→ **Task inputs**
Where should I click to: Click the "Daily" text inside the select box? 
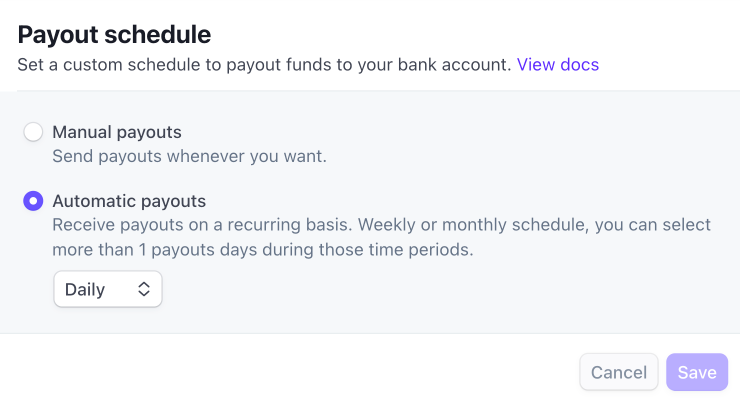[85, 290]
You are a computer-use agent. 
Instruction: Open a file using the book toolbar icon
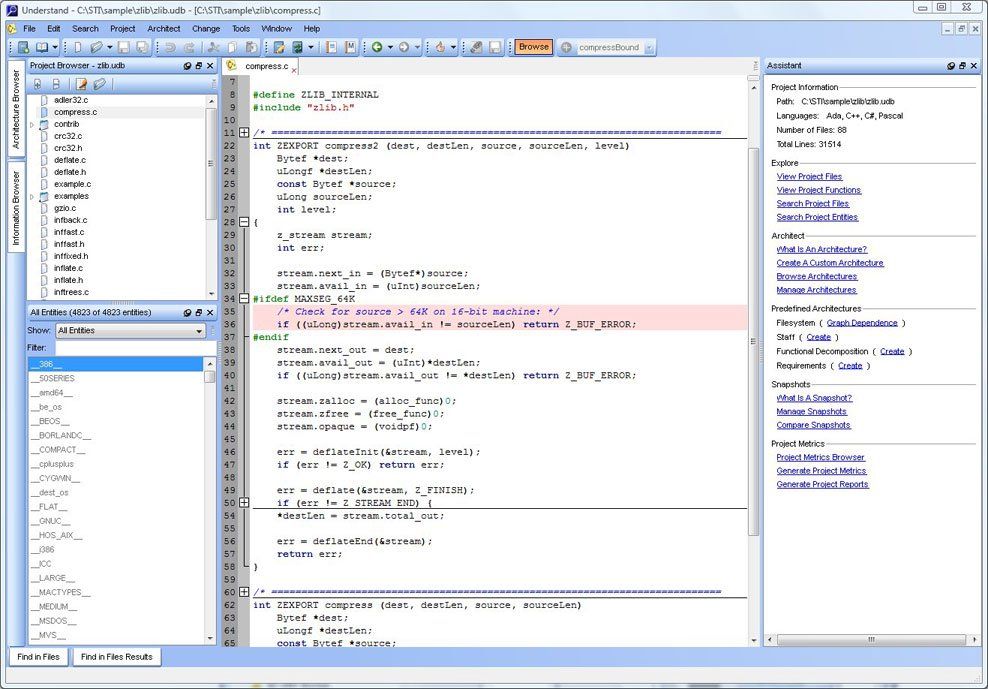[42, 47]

→ **What you will do**
None of the pictures belong in the result. Print exactly the lines from the one containing "Instruction: Open a" through the final line of the entries.

→ **Written solution**
Instruction: Open a file using the book toolbar icon
[42, 47]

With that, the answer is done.